Book Review: The practice of Programming

Added: 2026-03-17
Cover of The practice of Programming
Author: Brian Kernighan, Rob Pike
Rating:

I started reading the book because of the authors. Although it’s old it has good lessons about programming that are not outdated. And it’s a book from Rob pike so you would hear about simplicity over and over again.

I feel this book could have been a better general programming read than pragmatic programmer. It’s more practical and with actual coding.

The book takes these general ideas and goes over multiple chapters that explain things like designing, testing, debugging in programming and explains multiple approaches in each scenario. Along the book you write some programs. The way these programs are written is a lesson in itself.

Make a simple version. Think about data structures and interfaces to make a general version. Iterate and improve into the program after it’s used and you have user feedback.

Which is related to the Gall’s law.

Chapter 3 was the start of interesting topics for me. I like the idea of approaching design with C. It’s about data structures and performance.

But this book approaches the problem simply and from first principles. What are the important resources we have when programming? How can we design based on the resources? And doing this in C is good because there’s no abstractions that simplifies part of the challenge.

Less clear, however, is how to assess the loss of control and insight when the pile of system-supplied code gets so big that one no longer knows what’s going on under- neath. This is the case with the STL version; its performance is unpredictable and there is no easy way to address that. One immature implementation we used needed to be repaired before it would run our program. Few of us have the resources or the energy to track down such problems and fix them.

Also useful questions to ask in the interfaces chapter:

Information hiding. The library will impose no limits on input line length or number of fields. To achieve this, either the caller must provide the memory or the callee (the library) must allocate it. The caller of the library function fgets passes in an array and a maximum size. If the line is longer than the buffer, it is broken into pieces. This behavior is unsatisfactory for the CSV interface, so our library will allocate memory as it discovers that more is needed. Resource management. We must decide who is responsible for shared information. Does csvgetline return the original data or make a copy? We decided that the return value of csvgetline is a pointer to the original input, which will be overwritten when the next line is read. Fields will be built in a copy of the input line, and csvfield will return a pointer to the field within the copy. With this arrangement, the user must make another copy if a particular line or field is to be saved or changed, and it is the user’s responsibility to release that storage when it is no longer needed. Error handling.
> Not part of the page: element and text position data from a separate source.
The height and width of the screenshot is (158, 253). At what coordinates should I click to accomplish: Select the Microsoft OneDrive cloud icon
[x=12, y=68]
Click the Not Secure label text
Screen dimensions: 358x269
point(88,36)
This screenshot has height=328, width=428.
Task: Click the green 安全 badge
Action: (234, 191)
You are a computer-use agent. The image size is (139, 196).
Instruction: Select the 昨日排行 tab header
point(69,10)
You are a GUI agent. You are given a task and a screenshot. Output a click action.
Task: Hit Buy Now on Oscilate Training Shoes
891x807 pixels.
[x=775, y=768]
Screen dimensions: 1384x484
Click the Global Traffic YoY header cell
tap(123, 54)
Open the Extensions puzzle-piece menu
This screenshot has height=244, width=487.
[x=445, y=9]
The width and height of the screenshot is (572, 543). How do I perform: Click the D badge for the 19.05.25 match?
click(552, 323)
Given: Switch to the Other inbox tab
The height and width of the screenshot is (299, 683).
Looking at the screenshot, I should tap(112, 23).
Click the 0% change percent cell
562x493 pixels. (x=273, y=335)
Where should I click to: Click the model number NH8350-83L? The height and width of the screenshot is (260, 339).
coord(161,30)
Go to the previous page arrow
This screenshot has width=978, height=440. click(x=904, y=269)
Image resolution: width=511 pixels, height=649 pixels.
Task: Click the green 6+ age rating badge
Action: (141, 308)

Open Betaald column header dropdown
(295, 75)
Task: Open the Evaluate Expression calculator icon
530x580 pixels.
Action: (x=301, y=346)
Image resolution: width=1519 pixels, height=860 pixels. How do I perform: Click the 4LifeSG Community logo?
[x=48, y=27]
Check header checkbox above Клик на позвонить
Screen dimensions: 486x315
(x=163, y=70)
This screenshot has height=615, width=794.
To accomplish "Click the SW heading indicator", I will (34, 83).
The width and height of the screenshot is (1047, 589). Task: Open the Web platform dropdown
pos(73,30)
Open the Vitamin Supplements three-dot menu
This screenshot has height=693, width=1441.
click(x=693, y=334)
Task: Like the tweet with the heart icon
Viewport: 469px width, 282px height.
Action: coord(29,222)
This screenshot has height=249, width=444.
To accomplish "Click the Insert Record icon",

Because csvgetline returns NULL, there is no good way to distinguish end of file from an error like running out of memory; similarly, access to a non-existent field causes no error. By analogy with ferror, we could add another function csvgeterror to the interface to report the most recent error, but for simplicity we will leave it out of this version.


The testing chapter contained things that I mostly knew. I think people started doing more testing since 1998 and what this book is trying to explain are things you probably already do. The book emphasizes automation a lot. Which people do a lot more now days. Maybe there are places where automation is not used and should be but I don’t see it.


The performance chapter is a nice introduction for learning how to optimize performance. I think I had my first step with a video from Jon Gjengset.


I skimmed over the portability chapter. I knew already knew part of it. But I didn’t find it useful right now. If I was writing more programs in C it would have been useful. It was mind blowing that some computers read numbers in little-endian and others in big-endian and this is not something you can assume when developing a protocol. It’s incredible how much abstractions we have on top of things like this that are not trivial.


The Notation chapter is full of fun programs to implement. It’s about making small focused syntax for doing stuff in programs. Techniques like macros, interpreters. I wish these were things I made when I was in university.